“Even if it is not factual, it is too good a story not to be true.” Thus spoke a student. The conversation in class was about the Virgin Birth and more generally about approaches to Scripture.
For most of Christian history Scripture was unquestioned; certainly not questioned in the way it is nowadays. The taken-for-granted approach to Scripture changed in the modern age, beginning let’s say in 1500. Modernity means that opinions ought to be verified through exploration, experimentation and examination. Is the earth flat; is the earth the center of the universe? The change became more pronounced during the Age of Reason; from let’s say 1715 to 1789. Many philosophers and scientists at that time asserted the superiority of science/reason. They opened the door to widespread skepticism. Religion thus became OK as long as it was considered a private matter, not involved in public affairs. At the end of the eighteenth century and again during the mid-1800s, the change became hostile in some places; dramatically so in France. Subsequently, some French existential philosophers championed a free-acting individual. They equated the obligations of religion to slavery.
Some religious leaders react to the modern blessing of science and reason by claiming that Scripture is to be read “literally.” The leaders in this literal Scripture approach also happen to be the very ones who seeming know what the literal interpretation might be. This general approach is enormously influential in the United States. It is used not only by fundamentalists, but also with some qualifications by evangelicals and implicitly by many Catholics. Some Catholic teachers and preachers know better than to rely on the literal but they continue to spread it among children and worshipers. That’s because either these Catholic leaders have not sufficiently studied the proper Catholic approach or these leaders are afraid of criticism.
Some liberal religious leaders also overreact to the encounter between Scripture and science/reason. But they react from the opposite direction, putting the accent of reason. Yet like fundamentalists, they buy into a modern assumption that only the factual is true. So for example, they are fond of mentioning that the word maiden is a more accurate English translation than virgin. In so doing, they answer with self-satisfaction a question no one was asking.
Since Vatican II (1962-1965) Catholics are to appropriate Scripture using the historical/critical method. This means that modernity within its proper limits is a blessing to Christianity. The discoveries of science and the advances in reason contribute to truth and all truth (lower case) leads to Truth (upper case). For example, knowledge of the politics of ancient Rome and of the culture of Judaism greatly contributes to an understanding of the Christmas stories in Luke and Matthew. At the same time, the Catholic method (by contrast with fundamentalism) does not consider Scripture to be primarily a history text. It contains many pieces of history but also several other types of writing, all of which are meant to serve God’s revelation.

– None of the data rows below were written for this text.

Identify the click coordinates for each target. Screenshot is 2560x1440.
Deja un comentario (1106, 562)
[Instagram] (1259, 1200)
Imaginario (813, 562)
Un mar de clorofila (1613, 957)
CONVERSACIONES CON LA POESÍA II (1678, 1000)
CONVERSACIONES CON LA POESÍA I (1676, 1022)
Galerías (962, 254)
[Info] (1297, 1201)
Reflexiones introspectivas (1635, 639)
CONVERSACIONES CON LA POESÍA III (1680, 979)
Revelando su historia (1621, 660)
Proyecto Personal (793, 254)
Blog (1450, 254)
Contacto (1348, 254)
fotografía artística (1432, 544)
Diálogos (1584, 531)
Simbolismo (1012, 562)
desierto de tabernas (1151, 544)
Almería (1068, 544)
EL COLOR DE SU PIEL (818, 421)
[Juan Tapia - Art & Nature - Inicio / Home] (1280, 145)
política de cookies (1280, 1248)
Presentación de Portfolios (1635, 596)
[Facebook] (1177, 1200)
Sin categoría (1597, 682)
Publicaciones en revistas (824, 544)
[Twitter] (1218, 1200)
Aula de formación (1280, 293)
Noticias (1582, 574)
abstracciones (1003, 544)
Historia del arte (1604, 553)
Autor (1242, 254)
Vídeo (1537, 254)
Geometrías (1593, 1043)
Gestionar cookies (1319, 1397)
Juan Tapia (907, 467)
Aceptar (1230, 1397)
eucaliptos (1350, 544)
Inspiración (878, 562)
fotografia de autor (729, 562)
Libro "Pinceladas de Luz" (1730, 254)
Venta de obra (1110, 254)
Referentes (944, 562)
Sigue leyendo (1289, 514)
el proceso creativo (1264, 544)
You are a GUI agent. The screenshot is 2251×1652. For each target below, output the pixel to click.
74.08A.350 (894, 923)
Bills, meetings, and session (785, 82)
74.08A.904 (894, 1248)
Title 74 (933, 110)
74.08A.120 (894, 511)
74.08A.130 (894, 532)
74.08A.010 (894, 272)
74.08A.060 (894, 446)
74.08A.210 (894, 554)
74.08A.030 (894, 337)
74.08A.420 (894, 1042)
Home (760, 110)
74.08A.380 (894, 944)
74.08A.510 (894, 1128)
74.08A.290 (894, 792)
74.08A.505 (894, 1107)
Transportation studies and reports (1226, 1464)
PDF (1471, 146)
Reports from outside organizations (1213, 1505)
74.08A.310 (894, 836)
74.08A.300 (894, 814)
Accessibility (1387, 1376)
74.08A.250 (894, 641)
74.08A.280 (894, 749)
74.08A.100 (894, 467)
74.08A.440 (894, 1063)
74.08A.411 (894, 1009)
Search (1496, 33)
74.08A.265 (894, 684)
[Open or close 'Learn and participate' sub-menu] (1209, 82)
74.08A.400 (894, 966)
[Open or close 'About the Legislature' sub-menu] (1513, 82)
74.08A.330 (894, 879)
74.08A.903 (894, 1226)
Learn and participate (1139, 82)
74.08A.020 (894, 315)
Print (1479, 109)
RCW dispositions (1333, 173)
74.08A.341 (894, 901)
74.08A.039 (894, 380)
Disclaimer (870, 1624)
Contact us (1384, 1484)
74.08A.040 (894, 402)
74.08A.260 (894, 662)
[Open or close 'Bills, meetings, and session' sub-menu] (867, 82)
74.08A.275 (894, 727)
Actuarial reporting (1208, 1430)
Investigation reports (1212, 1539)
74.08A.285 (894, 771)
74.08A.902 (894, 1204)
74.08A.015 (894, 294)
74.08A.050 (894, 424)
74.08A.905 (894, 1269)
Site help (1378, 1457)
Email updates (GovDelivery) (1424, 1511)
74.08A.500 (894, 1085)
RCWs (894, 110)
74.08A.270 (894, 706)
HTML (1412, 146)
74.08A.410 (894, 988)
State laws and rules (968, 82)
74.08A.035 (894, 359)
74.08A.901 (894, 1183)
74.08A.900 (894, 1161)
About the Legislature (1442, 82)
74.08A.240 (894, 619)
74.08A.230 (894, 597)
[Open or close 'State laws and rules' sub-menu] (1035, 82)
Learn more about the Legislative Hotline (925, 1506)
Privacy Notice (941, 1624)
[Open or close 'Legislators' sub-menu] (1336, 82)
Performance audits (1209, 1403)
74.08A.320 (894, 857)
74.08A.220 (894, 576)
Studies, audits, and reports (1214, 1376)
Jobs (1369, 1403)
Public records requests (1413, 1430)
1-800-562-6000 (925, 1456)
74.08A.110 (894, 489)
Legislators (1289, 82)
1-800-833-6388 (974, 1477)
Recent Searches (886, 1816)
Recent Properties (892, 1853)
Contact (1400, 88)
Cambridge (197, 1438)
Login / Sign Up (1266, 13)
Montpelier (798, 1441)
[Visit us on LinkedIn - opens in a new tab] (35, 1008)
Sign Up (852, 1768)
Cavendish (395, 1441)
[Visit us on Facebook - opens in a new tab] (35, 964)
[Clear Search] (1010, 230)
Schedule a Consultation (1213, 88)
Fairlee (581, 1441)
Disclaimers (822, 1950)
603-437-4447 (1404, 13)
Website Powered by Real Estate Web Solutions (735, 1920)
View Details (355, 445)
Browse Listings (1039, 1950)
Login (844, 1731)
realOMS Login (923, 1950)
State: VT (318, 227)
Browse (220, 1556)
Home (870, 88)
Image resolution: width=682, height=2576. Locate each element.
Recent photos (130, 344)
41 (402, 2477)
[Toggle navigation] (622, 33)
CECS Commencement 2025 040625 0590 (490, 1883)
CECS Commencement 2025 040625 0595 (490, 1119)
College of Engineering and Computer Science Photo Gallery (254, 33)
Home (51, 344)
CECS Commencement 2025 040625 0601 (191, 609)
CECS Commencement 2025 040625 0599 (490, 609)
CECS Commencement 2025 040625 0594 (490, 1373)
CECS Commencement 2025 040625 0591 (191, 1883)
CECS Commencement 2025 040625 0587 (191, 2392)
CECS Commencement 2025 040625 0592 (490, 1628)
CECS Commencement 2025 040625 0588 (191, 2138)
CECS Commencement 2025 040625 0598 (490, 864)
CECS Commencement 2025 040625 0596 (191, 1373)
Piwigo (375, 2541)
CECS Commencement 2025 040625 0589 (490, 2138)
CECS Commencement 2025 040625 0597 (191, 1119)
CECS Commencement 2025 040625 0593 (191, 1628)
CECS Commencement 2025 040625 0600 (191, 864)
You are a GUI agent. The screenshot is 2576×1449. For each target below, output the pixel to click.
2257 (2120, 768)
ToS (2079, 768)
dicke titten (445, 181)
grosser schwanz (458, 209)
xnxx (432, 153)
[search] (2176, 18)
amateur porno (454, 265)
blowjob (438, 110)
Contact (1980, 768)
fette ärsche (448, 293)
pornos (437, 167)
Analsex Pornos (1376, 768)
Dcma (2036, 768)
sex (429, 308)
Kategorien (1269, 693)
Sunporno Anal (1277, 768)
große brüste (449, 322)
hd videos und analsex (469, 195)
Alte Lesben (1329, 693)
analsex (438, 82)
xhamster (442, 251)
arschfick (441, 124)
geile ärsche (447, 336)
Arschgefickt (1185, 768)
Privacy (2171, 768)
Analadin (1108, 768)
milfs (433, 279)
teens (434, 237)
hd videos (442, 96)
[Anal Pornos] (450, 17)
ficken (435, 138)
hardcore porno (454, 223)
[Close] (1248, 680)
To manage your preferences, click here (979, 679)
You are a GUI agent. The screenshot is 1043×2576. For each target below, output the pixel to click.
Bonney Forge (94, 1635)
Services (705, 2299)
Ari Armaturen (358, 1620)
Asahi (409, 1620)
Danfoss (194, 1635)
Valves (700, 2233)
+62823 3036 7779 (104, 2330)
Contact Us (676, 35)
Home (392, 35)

Science aids faith. Reason aids faith. But truth/Truth is greater than science. Marital love, for example, is a conduit of God’s grace. It is true, but not scientific. Enchantment, as experienced in December in Chicago’s Loop or around one’s Christmas tree, is true though obviously not scientific. Volunteering at our local church’s big food giveaway during Advent elucidates the truth of Matthew and Luke. The giveaway morning is well-planned but still chaotic enough to defy scientific engineering… just like Luke and Matthew’s accounts of God’s big giveaway.
Mary is the virgin mother of God. Beautiful and true. Joyful, even in her difficult circumstances. Enchanting precisely because we know so few details about her, but we know the one important truth: Mary’s unscientific fiat.